Keep the pictures out. Write out every line of the listing exactly.

☆ ☆ ☆ ☆ ☆

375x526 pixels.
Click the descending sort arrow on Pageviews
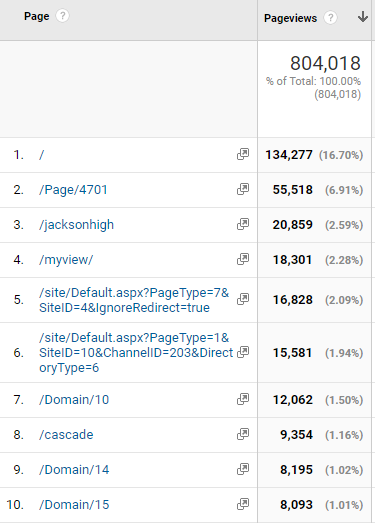[363, 16]
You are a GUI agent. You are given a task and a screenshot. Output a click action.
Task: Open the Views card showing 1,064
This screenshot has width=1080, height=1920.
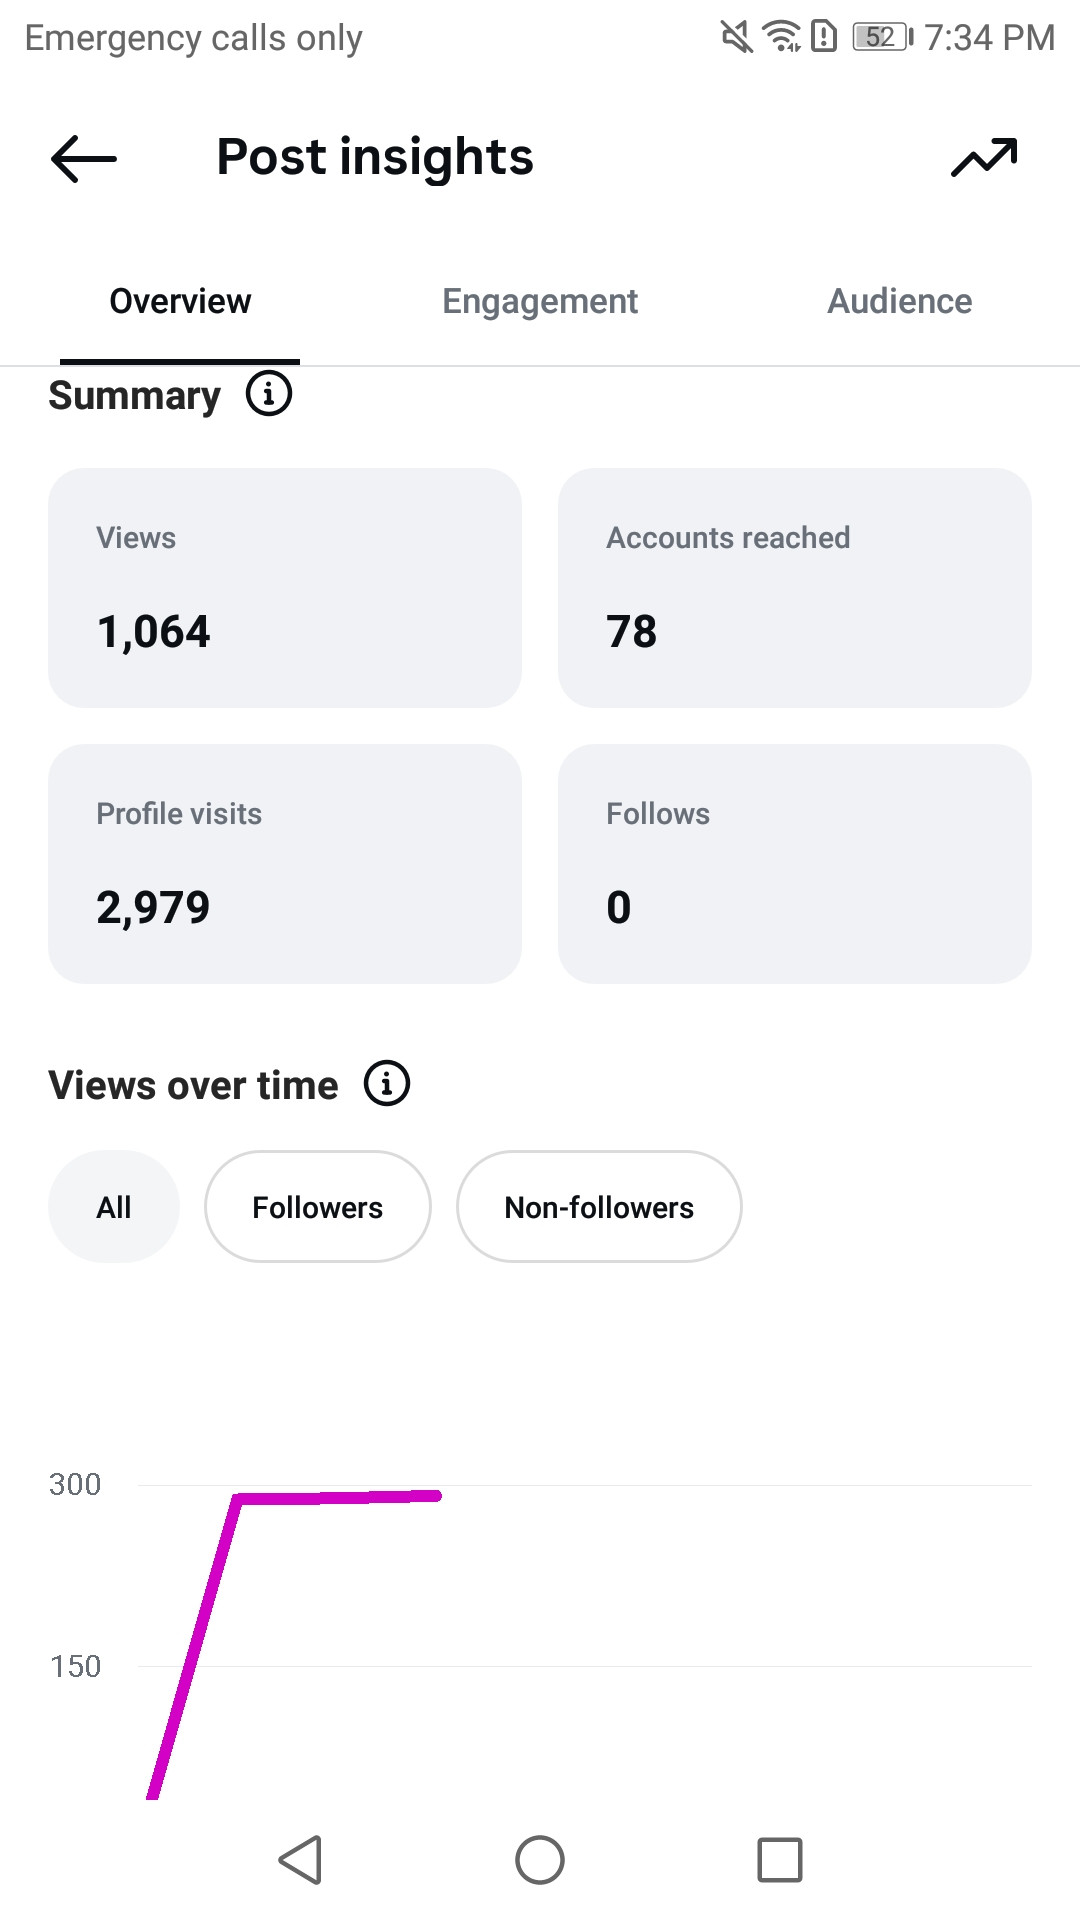tap(285, 588)
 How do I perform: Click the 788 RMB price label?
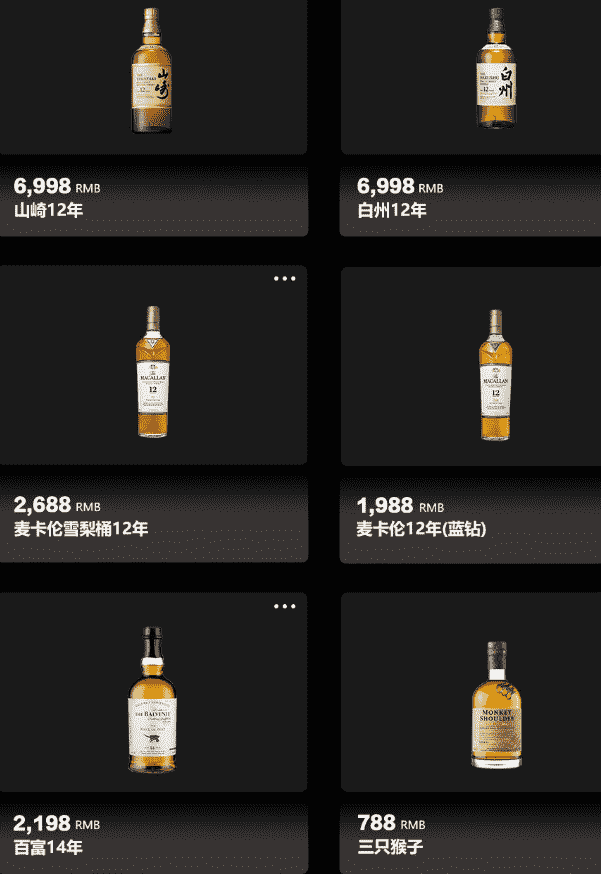(391, 822)
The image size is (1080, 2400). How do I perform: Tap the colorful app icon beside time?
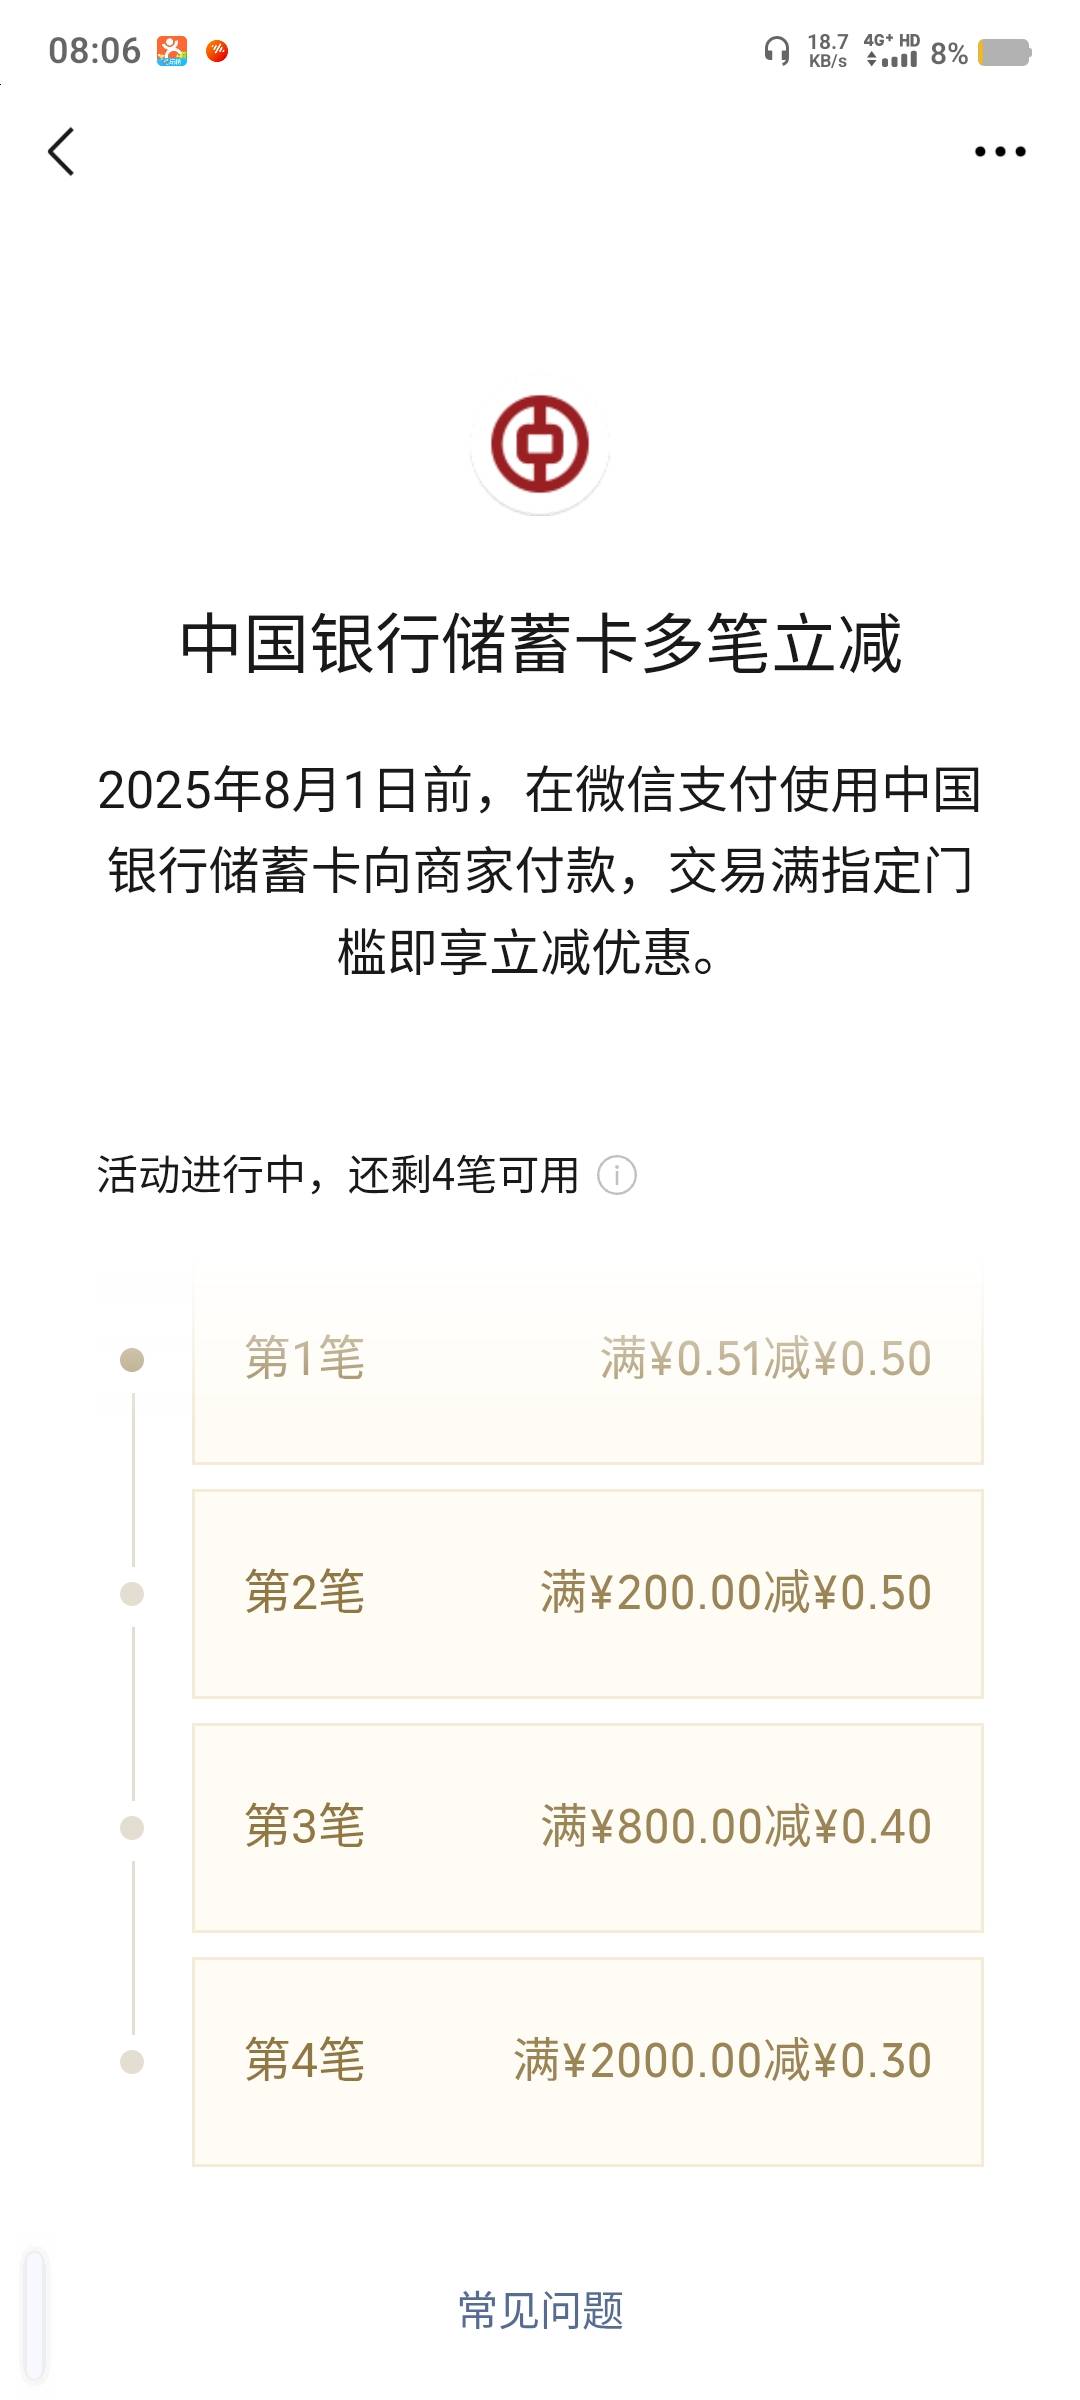(x=172, y=50)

☆ ☆ ☆ ☆ ☆

--- TASK ANSWER ---
375x526 pixels.
Click the descending sort arrow on Pageviews
[363, 16]
You are a GUI agent. You are given a task and a screenshot. Output a click action.
Task: Open the Views card showing 1,064
This screenshot has width=1080, height=1920.
tap(285, 588)
 How do I perform: Click the 788 RMB price label?
(391, 822)
The image size is (1080, 2400). How do I perform: Tap the colorful app icon beside time?
(x=172, y=50)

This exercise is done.